State Exchanges. One of the biggest changes implemented by the ACA, is that every state is required to have an exchange website in place by October 1, 2013. On this site, individuals and small businesses can shop for health insurance plans in their area. For individuals seeking help in accessing and navigating their way around the new state exchange websites, you may want to contact your insurance professional or access online support.

Medicaid. Depending on what state you live in, the expansion of Medicaid may provide you with a health insurance option. This program is geared towards families living below a certain percentage of the poverty line.

As of 2014, anyone without a health care plan will have to pay a penalty. Initially, this is $95 for an individual, $285 for a family of three or more, or 1 percent of taxable income, whichever is greater, but they rise steadily until 2016. Avoid penalties. Don’t wait for 2014; do it now.

Seniors, the ACA and Medicare: For Most the News is Positive

The Patient Protection and Affordable Care Act (ACA) affects every U.S. citizen, including seniors on Medicare. The changes it has brought and will bring are significant, but there remains a lot of confusion over the impact of the ACA on Medicare and seniors.

The good news: Medicare benefits are not only secure, but the majority of seniors will also view the ACA’s impact as positive. Here are some important facts seniors should be aware of:

Medicare coverage is protected. It cannot be reduced or removed, and you can still choose your own doctor.

Through coordinated care, your doctor, hospitals and other health care providers work together to ensure you receive necessary care at the right time.

Preventive services are free. Tests like mammograms and colonoscopies are covered, as well as yearly wellness exams.

The prescription drug donut hole will eventually be closed. The donut hole is the gap between the end of coverage and beginning of out-of-pocket maximums. In the hole, you now receive a 47.5 percent discount on brand-name drugs, and a 79 percent discount on generic drugs. Discounts will increase through 2020. Visit Medicare Prescription Drug Coverage for more information on prescription drug costs.

The Medicare Trust Fund is extended through 2029.
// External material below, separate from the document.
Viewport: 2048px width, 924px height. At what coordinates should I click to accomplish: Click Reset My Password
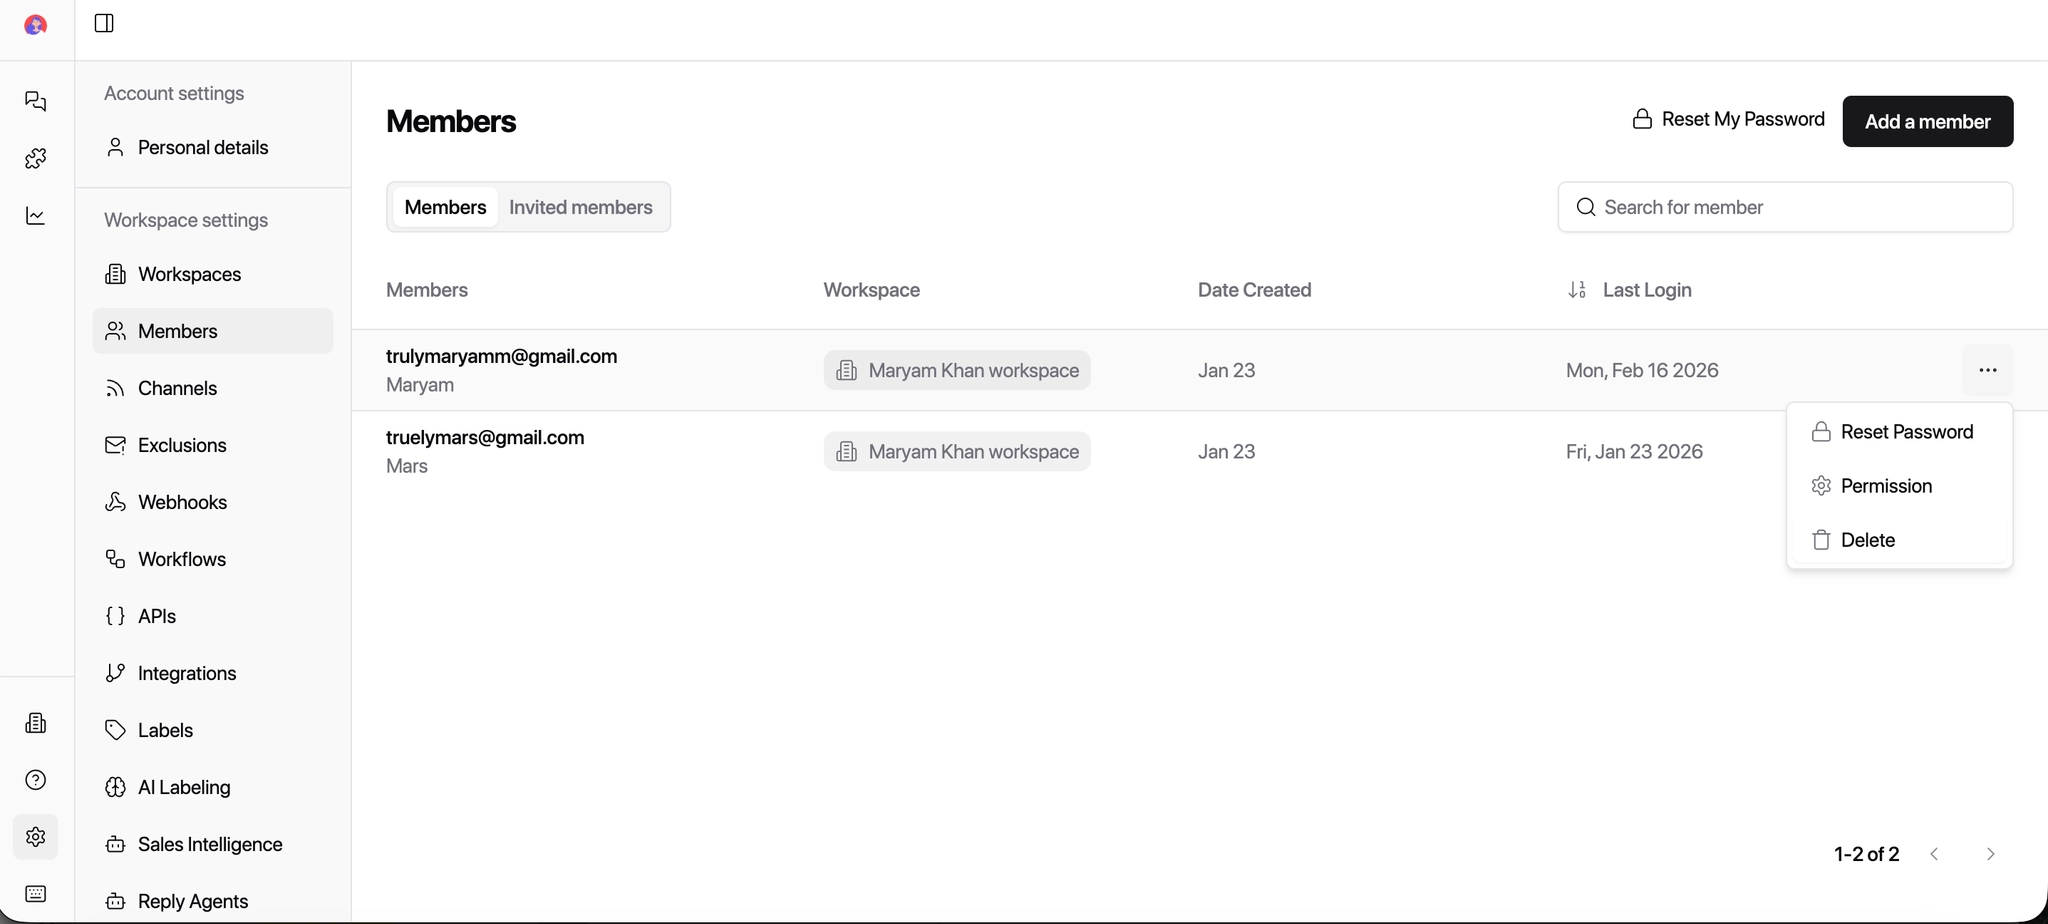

Bonus payments are now being provided to Medicare Advantage plans based on quality ratings, and in 2014, the ACA will require Medicare Advantage plans to reduce the share of premiums used for administrative expenses, meaning more costs will be directed to patient care. Ultimately, premiums are expected to decline as a result.
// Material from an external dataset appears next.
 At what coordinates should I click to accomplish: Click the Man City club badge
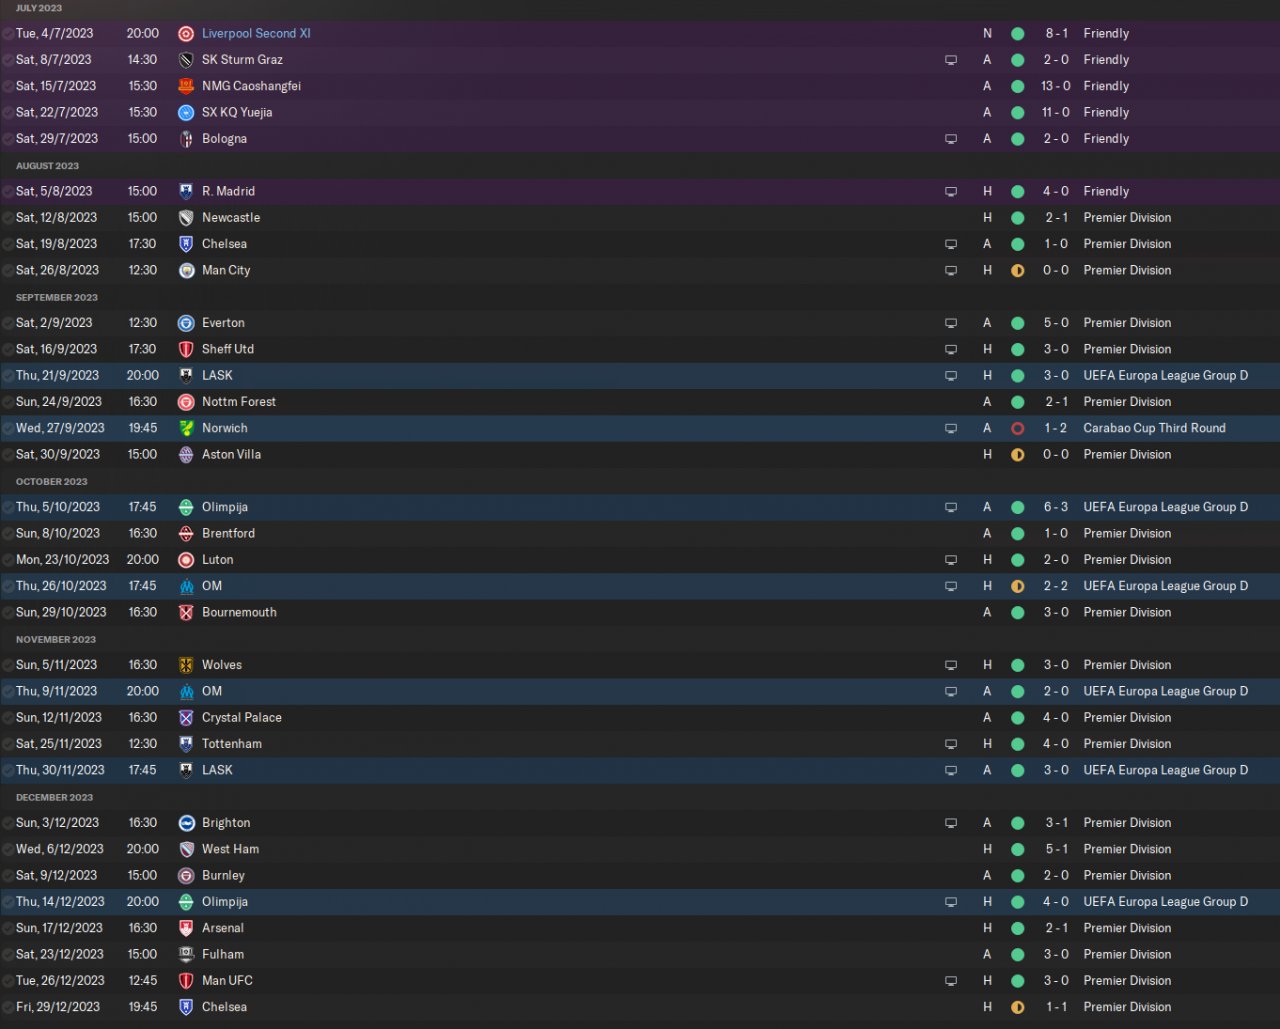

How Long do you Really Need Life Insurance?

Many people who buy life-insurance policies believe they’ll need coverage their entire lives. In fact, that isn’t always the case. There are a number of instances where your life insurance needs pre-date your death; you may not need life insurance until you die.
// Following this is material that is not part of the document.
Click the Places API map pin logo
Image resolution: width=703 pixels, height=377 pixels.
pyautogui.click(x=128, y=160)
How do you determine how long you’ll need life insurance?

First, ask yourself why you’re buying life insurance in the first place. You’ll likely come up with a main reason why you are buying insurance.

If you have young children…

As an example, you may be buying life insurance to protect your children in the event you die early. In that case, you won’t need the life insurance policy forever; you’ll only need it until your children are out in the world – supporting themselves on their own and no longer in need of your financial assistance.

In this case, you may want a policy that is in effect until your youngest child reaches age 22. So, if you have two children aged three and five, you may want to consider a policy with a 20-year term.

To protect your spouse…

Another example: If you’re buying life insurance to protect your spouse in case you die early, you would want the policy to cover your lost income until the year you would have reached retirement age. After this date, your spouse would be covered by Social Security and retirement savings. So, if you’re 55 now, you’ll only need a 10-year policy.

Bear in mind that these are only general guidelines. Individuals may want to use life insurance to provide “bonus” income to a child or spouse, or to address complex estate-planning issues.

When considering life insurance, as is the case with any financial instrument, it’s best to consult your advisor for advice. He or she can help you determine which financial instruments best meet your individual financial circumstances and goals.